### TASK REQUIREMENTS
In the records that follow, find the line containing "Given: Choose Upload from computer" and the line containing "Given: Click inside the Search field", then transcribe both and every line between them exactly, omitting pictures.

### Dataset entries
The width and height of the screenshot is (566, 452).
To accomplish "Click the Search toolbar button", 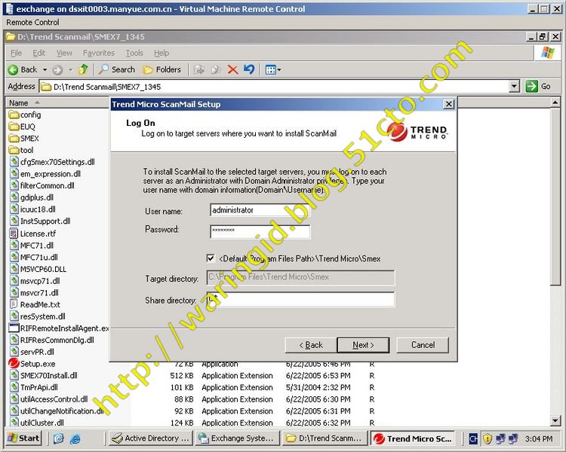I will 116,69.
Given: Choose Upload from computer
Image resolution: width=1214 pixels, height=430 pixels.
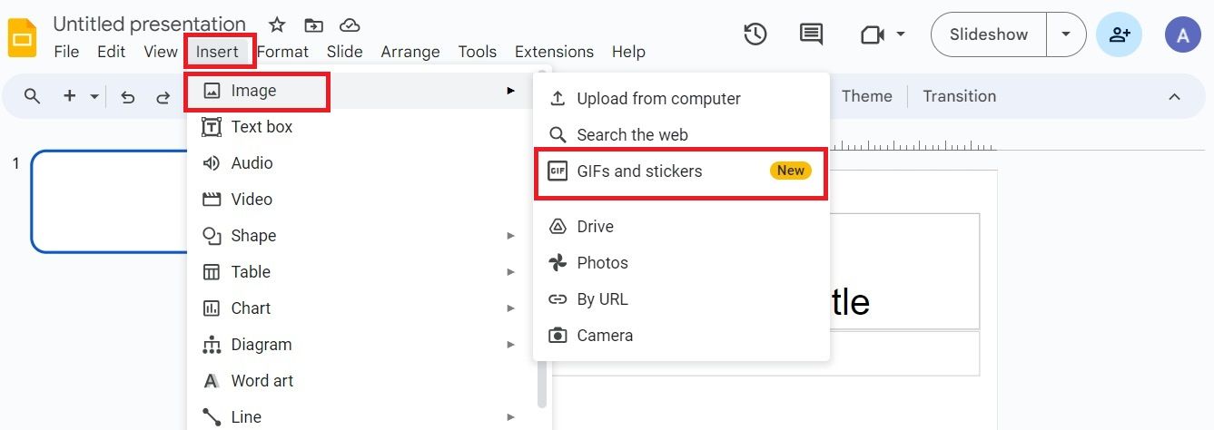Looking at the screenshot, I should pyautogui.click(x=658, y=99).
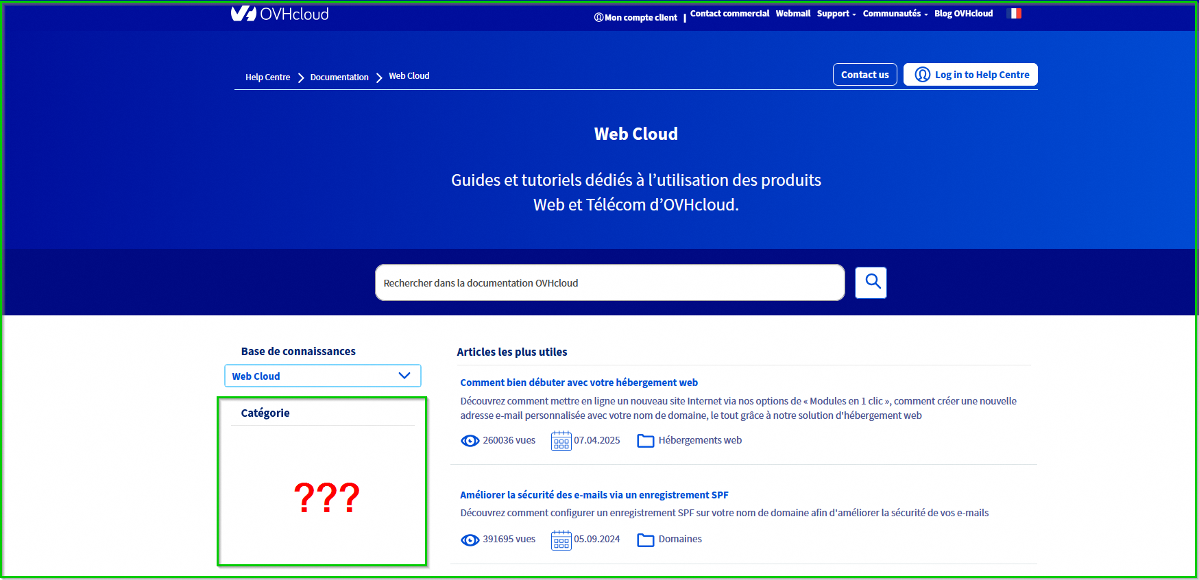The height and width of the screenshot is (580, 1199).
Task: Go to Documentation in the breadcrumb
Action: click(339, 77)
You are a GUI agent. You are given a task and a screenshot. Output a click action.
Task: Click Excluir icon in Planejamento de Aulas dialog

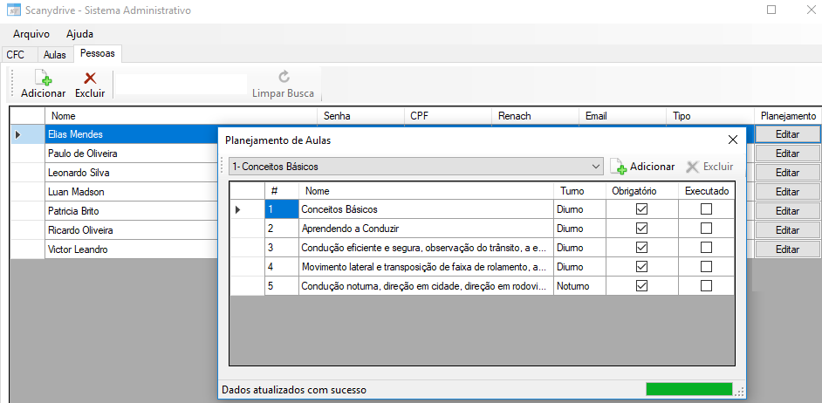[x=693, y=167]
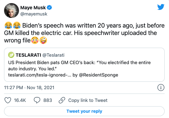Open the tweet info circle icon

[x=161, y=88]
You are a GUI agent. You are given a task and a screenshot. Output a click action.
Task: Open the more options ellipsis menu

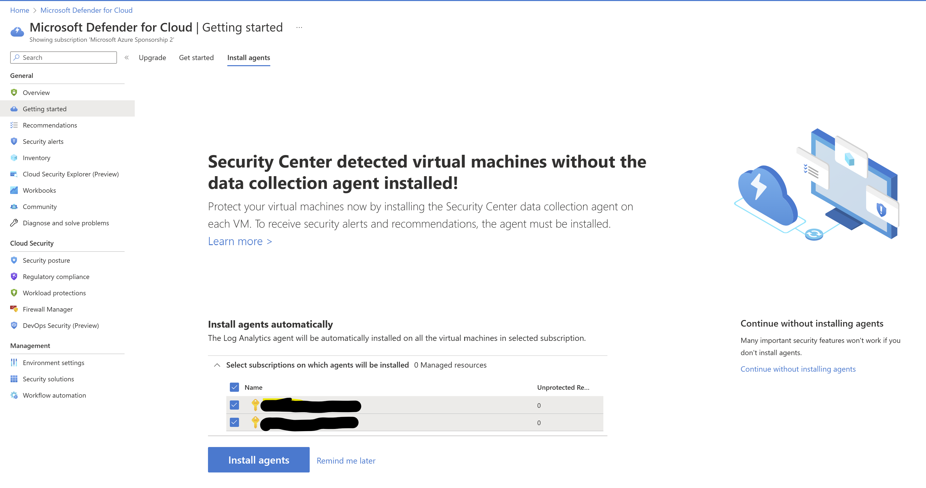(x=299, y=27)
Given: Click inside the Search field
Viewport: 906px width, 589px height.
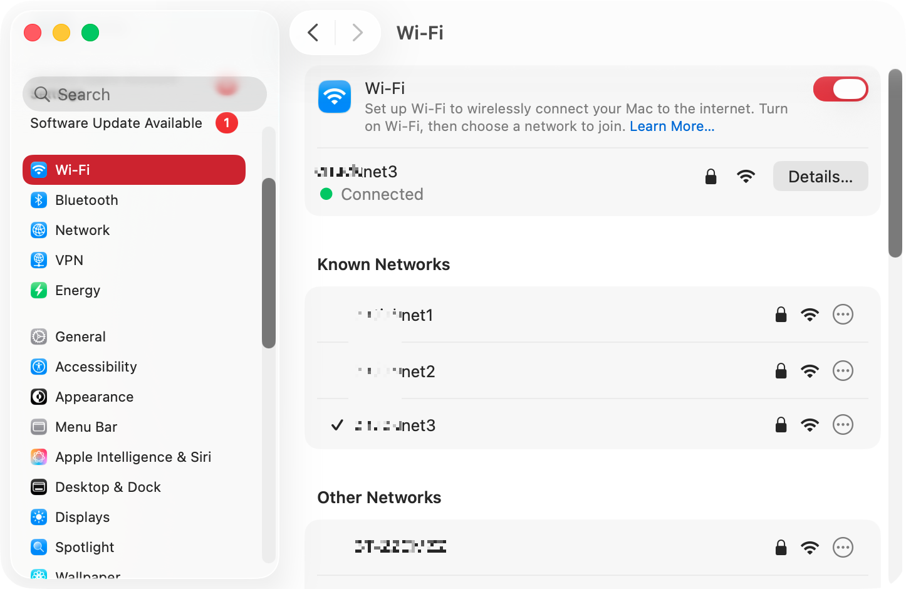Looking at the screenshot, I should pyautogui.click(x=144, y=94).
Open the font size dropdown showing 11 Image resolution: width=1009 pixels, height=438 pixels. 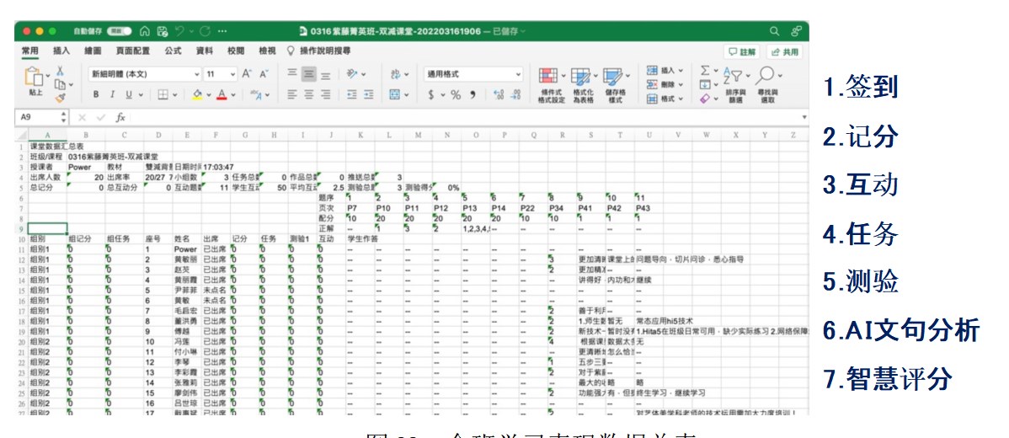coord(221,74)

### TASK ANSWER
Given: Choose Upload from computer
Image resolution: width=1214 pixels, height=430 pixels.
Looking at the screenshot, I should pyautogui.click(x=658, y=99).
The height and width of the screenshot is (580, 1199).
Task: Go to Documentation in the breadcrumb
Action: click(339, 77)
You are a GUI agent. You are given a task and a screenshot. Output a click action.
Task: Click Excluir icon in Planejamento de Aulas dialog

[x=693, y=167]
Open the tweet info circle icon

[x=161, y=88]
You are a GUI agent. You are given a task and a screenshot. Output a click action.
Task: Open the more options ellipsis menu

(x=299, y=27)
Given: Click inside the Search field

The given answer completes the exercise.